··· Material shown ···

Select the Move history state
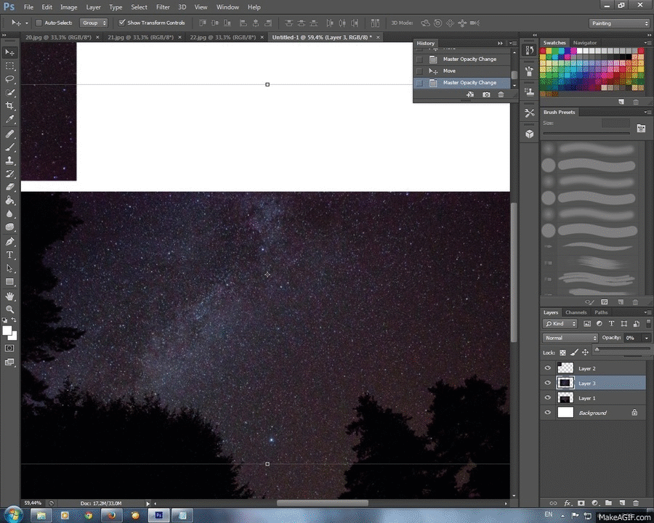Viewport: 654px width, 523px height. [449, 71]
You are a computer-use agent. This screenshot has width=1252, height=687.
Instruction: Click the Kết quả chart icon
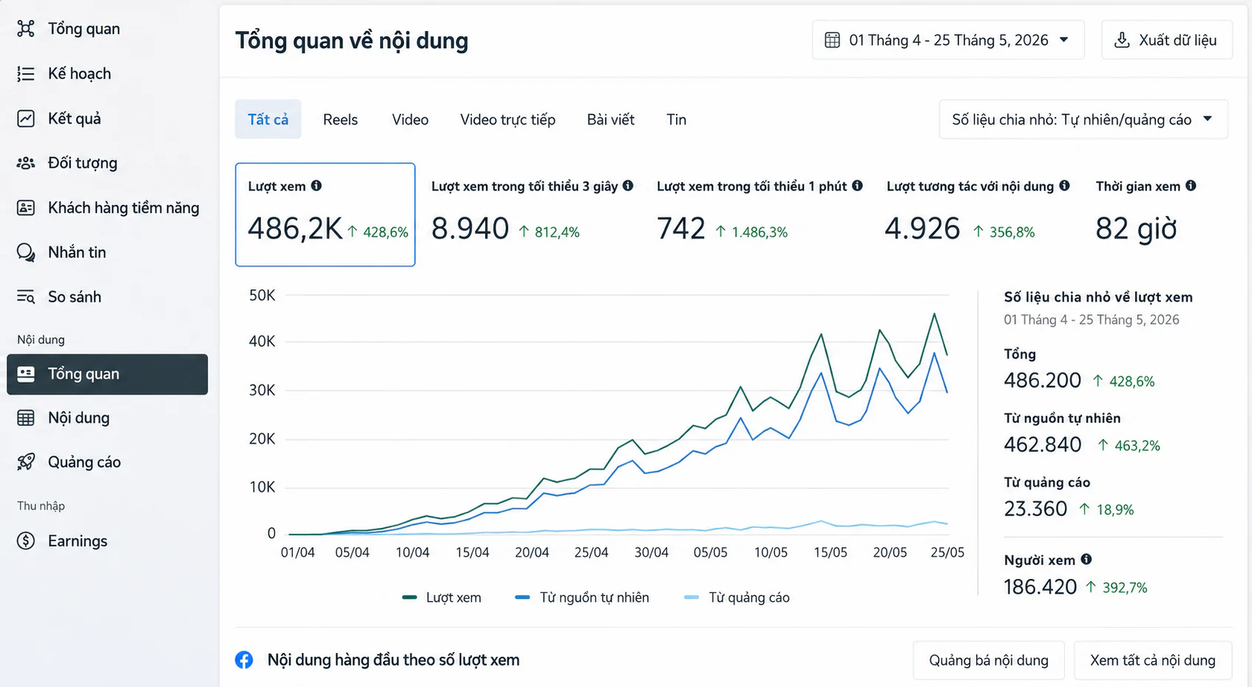[26, 118]
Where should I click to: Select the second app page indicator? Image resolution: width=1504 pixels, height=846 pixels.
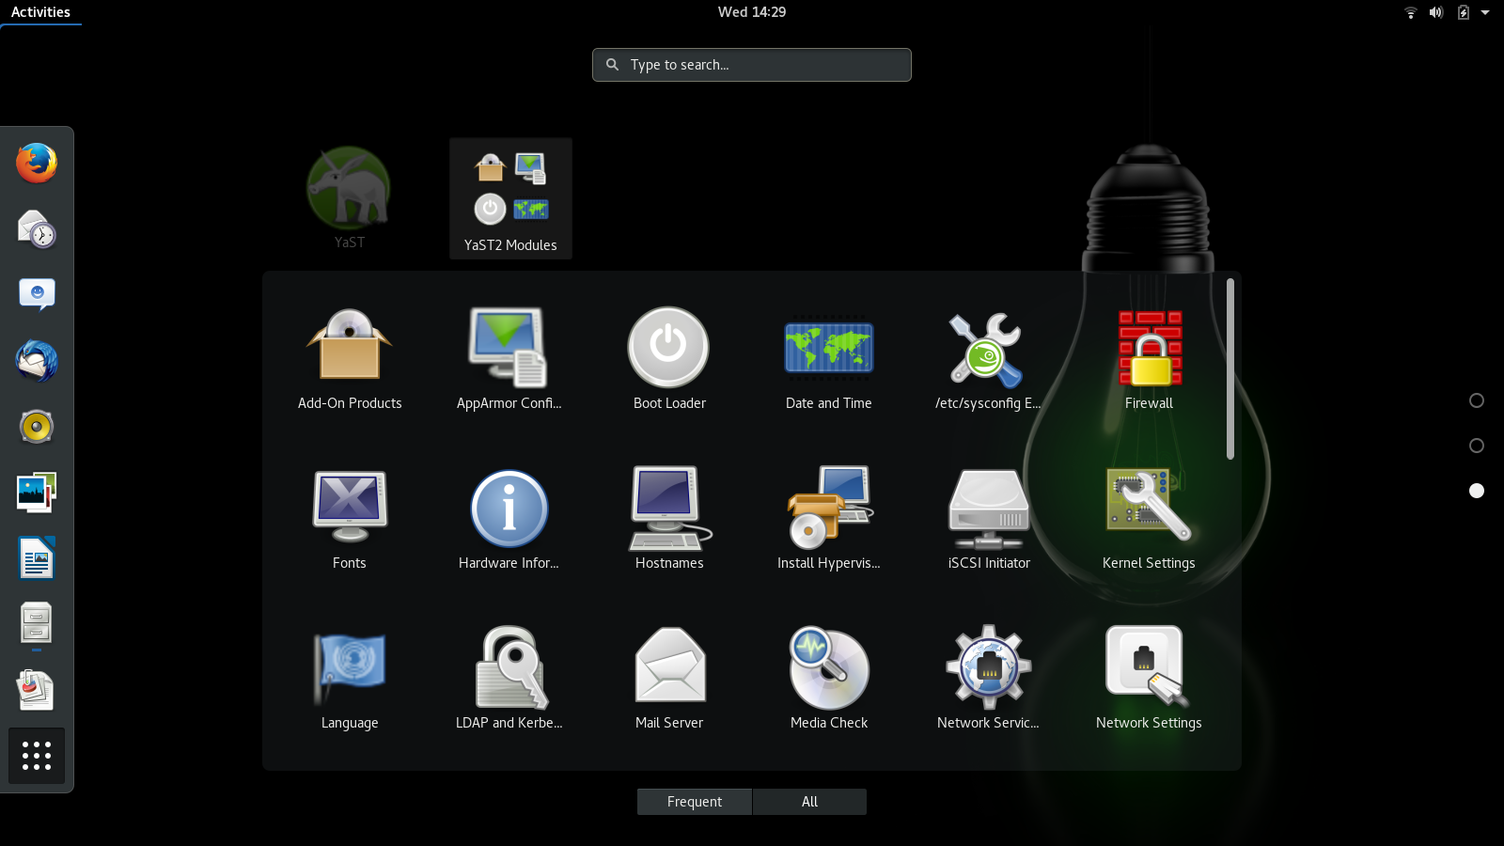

···

◆ Required work: In the records above, find the line containing "Instruction: Click the Kết quả chart icon", then please restate it and each line after it word for word, pictures excluded.

◆ Solution for this problem:
Instruction: Click the Kết quả chart icon
[26, 118]
Where should I click to: Select the second app page indicator? Image resolution: width=1504 pixels, height=846 pixels.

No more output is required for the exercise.